Studioso di africanistica.
africanìstica, sf.
Complesso delle scienze umane applicate allo studio dell'Africa.
africàno, agg. e sm.
agg. Dell'Africa.
sm. 1 Chi è nato, chi abita in Africa. 2 Dolce o pasticcino ricoperto di cioccolato.
Àfrico
Comune in provincia di Reggio Calabria (3.223 ab., CAP 89030, TEL. 0964).
àfrico, sm.
Vento che spira da sud-ovest; libeccio.
afrikaans, sm. invar.
La lingua degli afrikander.
afrikander, sm. e sf. invar.
Persona di razza bianca nativa del Sudafrica e discendente dai coloni olandesi.
afrikaner, agg. e sm.
Riferito ai coloni olandesi e ai loro attuali discendenti della Repubblica Sudafricana.
Àfro
(Udine 1912-Zurigo 1976) Nome d'arte di Afro Basaldella.

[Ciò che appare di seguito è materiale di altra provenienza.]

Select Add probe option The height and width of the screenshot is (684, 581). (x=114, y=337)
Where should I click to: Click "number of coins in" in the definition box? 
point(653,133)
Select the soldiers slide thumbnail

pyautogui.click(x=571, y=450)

Pittore. Tra le opere Per un anniversario (1955, New York, Salomon R. Guggenheim Museum).
afroamericàno, agg. e sm.
Della popolazione americana di origine africana.
afroasiàtico, agg. e sm.
agg. Dell'Africa e dell'Asia.
sm. Al plurale, gli abitanti dell'Africa e dell'Asia nel loro insieme.
afrocubàno, agg. e sm.
Della popolazione cubana di origine africana.
afrodisìa, sf.
Intensificazione patologica dell'impulso sessuale spontaneo o provocato da farmaci.
afrodisìaci
Sostanze, generalmente farmacologiche, che possono essere dotate di azione eccitante sugli istinti e sulle funzioni sessuali dell'uomo e della donna. Va rammentato che tale effetto è attestato più da credenze popolari che da dati dimostrati scientificamente.
afrodisìaco, agg. e sm.
Detto di sostanza che stimola il desiderio sessuale. ~ erotizzante. <> inibitore.
Afrodìte
Dea dell'amore nella mitologia greca, corrisponde a Venere in quella romana. Un mito la fa nascere dalla spuma del mare fecondata da Urano, un altro la vuole figlia di Zeus e Dione. Moglie di Efesto, amante di Ares, con il quale generò Eros, fu amata anche dai mortali Adone e Anchise, dal quale nacque Enea. Paride, ritenendola più bella di Era e Atena, le offrì la mela d'oro e volle in premio Elena, moglie di Menelao. Questo portò alla guerra di Troia nella quale Afrodite si schierò con i troiani. I maggiori centri di culto dedicati alla dea furono Cipro, Citera, Erice e Corinto.
afróre, sm.
1 L'odore penetrante dell'uva in fermentazione. 2 Odore acre di sudore.